What happens if something goes wrong?

Lets say someone comes to you and asks for a copy of their data. You are obliged to respond within a timely manner (a month max). Should you not wish to do that then the subject may approach the Information Commissioner.

Much hype has been made about the GDPR fines which can run into the millions but this seems only likely to be a problem where the relationship between the data controller (the business) and the data subject (the individual) has broken down - i.e. the business refuses to respond. Alternatively if there is a significant breach (i.e. your office is burgled and you lose 20m peoples records) and it can be shown you didn't secure your data sufficiently then you could well be fined.

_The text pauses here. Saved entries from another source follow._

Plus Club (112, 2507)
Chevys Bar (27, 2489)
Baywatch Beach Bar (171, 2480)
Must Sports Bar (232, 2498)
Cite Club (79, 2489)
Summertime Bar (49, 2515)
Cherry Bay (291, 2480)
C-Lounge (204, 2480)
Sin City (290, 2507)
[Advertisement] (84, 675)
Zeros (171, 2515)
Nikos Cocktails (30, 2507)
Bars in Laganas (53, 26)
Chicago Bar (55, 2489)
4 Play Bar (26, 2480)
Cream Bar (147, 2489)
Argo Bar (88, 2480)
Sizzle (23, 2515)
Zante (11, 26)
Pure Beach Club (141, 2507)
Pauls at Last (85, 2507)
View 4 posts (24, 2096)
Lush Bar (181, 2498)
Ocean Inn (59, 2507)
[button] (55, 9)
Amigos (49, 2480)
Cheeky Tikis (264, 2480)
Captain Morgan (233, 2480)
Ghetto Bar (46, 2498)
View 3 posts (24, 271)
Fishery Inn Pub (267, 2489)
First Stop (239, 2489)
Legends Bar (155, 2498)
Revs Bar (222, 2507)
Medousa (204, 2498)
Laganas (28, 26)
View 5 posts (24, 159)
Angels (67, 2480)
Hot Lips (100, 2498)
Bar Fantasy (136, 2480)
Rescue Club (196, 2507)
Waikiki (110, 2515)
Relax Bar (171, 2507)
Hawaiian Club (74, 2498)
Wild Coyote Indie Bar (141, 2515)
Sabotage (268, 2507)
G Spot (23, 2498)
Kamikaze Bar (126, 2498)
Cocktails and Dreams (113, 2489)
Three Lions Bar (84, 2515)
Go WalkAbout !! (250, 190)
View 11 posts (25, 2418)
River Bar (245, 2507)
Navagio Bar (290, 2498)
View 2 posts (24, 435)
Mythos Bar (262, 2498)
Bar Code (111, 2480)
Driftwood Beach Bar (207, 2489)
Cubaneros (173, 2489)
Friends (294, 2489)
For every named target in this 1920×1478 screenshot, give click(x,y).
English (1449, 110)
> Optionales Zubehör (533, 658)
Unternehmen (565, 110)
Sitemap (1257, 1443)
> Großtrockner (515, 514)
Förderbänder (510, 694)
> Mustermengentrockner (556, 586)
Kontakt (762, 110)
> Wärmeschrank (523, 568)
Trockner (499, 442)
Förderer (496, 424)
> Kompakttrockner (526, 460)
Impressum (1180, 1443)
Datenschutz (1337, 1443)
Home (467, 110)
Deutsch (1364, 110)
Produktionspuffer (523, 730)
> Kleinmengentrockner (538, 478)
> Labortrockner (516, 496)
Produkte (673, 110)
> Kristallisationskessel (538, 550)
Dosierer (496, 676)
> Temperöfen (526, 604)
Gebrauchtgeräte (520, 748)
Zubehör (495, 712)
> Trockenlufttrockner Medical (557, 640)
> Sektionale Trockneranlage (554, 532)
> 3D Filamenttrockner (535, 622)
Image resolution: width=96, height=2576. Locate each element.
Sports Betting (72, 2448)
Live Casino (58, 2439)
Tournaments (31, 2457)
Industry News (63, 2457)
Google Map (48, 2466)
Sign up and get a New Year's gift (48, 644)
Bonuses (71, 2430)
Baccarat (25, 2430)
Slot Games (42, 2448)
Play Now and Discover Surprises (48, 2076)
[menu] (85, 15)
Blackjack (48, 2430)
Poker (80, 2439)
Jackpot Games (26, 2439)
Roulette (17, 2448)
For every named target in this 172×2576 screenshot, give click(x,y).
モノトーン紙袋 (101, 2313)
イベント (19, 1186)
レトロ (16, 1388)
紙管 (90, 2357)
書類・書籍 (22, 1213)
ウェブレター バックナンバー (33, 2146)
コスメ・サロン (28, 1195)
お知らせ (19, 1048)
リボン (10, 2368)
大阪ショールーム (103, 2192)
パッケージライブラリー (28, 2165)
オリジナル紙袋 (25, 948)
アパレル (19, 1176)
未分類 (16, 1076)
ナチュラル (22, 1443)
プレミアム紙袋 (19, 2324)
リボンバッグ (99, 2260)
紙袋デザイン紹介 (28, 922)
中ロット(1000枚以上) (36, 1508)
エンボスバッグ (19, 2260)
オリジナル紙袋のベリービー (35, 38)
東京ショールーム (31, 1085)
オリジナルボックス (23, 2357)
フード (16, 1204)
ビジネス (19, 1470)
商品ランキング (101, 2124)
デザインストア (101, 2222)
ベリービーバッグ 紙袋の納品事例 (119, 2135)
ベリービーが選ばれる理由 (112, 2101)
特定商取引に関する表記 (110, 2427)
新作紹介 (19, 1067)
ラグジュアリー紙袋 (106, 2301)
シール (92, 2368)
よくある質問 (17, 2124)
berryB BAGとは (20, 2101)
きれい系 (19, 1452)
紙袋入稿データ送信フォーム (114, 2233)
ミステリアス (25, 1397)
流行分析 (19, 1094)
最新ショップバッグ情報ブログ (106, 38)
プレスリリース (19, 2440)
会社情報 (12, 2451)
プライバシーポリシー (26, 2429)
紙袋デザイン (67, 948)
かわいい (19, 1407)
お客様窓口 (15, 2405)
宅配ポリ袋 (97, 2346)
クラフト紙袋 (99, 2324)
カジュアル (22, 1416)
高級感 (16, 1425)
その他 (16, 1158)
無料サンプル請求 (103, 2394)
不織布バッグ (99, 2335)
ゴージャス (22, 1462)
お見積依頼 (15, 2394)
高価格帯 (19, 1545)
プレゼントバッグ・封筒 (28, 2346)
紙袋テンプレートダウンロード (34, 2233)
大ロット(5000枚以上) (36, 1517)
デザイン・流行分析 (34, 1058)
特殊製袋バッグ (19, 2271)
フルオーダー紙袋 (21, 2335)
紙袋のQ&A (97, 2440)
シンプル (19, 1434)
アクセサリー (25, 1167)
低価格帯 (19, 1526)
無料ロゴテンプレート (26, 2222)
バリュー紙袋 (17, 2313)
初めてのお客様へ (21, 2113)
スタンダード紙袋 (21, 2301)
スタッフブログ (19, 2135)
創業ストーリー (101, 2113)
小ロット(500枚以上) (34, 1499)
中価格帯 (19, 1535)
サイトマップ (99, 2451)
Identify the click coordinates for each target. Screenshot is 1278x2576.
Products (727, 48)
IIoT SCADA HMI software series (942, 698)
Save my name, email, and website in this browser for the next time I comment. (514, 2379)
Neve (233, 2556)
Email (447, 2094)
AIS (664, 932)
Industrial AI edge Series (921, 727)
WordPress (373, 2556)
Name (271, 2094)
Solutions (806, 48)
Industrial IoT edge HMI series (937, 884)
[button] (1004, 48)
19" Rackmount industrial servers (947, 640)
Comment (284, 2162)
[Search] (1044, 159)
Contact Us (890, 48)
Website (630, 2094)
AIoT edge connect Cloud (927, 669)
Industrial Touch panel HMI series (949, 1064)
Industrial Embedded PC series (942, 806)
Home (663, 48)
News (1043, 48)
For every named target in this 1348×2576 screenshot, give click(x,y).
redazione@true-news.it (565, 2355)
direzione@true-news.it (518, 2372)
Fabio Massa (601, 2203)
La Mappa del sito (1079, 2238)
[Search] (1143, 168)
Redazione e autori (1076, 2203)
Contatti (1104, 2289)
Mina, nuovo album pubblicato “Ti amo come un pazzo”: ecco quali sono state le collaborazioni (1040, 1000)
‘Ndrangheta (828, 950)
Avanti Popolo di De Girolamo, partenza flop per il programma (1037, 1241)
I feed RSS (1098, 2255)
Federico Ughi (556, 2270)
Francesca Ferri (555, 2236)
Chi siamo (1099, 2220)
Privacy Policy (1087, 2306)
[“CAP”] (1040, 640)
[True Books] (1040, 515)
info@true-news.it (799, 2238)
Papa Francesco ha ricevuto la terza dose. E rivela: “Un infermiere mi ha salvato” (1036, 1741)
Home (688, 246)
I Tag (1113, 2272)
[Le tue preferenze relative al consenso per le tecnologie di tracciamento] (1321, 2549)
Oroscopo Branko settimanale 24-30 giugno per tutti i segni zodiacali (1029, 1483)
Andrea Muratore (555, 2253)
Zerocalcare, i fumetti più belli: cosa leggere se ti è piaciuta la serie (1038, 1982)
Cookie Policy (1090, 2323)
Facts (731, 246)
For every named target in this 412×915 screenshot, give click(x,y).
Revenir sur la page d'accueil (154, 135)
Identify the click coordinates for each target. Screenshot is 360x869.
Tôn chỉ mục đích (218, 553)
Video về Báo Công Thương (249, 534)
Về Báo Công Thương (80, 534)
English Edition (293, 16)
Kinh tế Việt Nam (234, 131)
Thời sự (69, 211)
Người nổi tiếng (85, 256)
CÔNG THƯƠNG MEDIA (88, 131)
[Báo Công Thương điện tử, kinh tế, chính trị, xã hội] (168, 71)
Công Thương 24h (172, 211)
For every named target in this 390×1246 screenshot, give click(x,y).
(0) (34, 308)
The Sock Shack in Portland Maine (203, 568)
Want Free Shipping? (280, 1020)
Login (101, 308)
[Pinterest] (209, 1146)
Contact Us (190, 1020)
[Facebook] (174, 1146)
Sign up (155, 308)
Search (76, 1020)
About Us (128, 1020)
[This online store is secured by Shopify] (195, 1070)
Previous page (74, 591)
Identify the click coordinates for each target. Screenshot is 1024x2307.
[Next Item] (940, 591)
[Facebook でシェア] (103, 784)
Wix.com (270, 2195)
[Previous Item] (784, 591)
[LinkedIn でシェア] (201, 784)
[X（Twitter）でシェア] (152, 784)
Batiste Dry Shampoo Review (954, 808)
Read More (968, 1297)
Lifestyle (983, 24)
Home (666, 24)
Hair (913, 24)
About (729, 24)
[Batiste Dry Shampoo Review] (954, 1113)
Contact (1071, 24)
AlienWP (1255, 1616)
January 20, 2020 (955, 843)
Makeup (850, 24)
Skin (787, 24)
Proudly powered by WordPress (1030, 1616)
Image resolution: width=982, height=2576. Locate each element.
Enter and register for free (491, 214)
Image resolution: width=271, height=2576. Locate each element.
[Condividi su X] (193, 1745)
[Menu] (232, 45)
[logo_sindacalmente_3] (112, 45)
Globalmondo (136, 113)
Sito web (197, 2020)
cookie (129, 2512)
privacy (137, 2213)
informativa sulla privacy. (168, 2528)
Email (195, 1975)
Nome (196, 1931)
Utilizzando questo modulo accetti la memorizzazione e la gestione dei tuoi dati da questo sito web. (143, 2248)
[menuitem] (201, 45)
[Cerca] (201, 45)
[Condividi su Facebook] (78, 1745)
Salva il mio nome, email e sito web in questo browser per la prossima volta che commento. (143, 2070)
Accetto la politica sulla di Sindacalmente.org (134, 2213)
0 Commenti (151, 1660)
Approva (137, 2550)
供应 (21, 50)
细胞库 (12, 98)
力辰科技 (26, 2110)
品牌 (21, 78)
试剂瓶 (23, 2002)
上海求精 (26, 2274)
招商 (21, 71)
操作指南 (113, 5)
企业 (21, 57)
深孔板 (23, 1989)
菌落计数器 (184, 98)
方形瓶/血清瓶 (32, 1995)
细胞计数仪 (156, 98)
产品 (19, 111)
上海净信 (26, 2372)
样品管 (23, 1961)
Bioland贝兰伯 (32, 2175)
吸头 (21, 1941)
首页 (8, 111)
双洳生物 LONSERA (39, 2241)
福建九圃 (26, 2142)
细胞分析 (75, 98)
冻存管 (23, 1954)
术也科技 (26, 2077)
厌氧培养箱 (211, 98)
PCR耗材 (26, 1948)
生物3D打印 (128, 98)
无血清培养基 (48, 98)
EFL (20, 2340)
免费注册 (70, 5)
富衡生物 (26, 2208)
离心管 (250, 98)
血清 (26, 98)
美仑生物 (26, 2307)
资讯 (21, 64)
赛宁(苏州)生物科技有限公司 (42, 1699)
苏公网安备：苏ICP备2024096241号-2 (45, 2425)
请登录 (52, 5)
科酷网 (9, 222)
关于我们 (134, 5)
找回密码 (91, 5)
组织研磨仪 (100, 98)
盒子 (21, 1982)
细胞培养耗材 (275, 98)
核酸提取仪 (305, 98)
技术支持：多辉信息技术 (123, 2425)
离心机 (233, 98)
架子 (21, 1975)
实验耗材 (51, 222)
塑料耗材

The key is to look at the data you hold in advance to make sure you would not be liable.

Grey areas

As with many regulations there will always be grey areas. It means that the realm of data protection needs to be monitored for when they suddenly become black and white! One example is IP addresses. I won't go into details here but a recent German court case could provide clarification but it wasn't at a European level - something we need to be monitoring.


Wherever you are on the brexit divide unfortunately this won't be stopping the GDPR come into force. The reason being is that the ICO are actively supporting it and were we to withdraw would become external to the data area where data can be shared legitimately. Brexit won't be stopping the regulations any time soon.

What HWS do and offer

Here at Hatton Web Solutions I am very aware of the impact that the GDPR will have. As such a project undertaken with me will raise a number of questions - potentially the intrusive ones above - prior to starting a project. Do you need to hold the data? What happens if? HWS would be considered a data processor - and specific rules apply for us within the GDPR. For example if your project lets me have 20,000 email addresses I would break all the rules by then "borrowing" them (EVEN with your blessing) and contacting them directly. Although I cannot offer legal advice I am happy to advise where I can.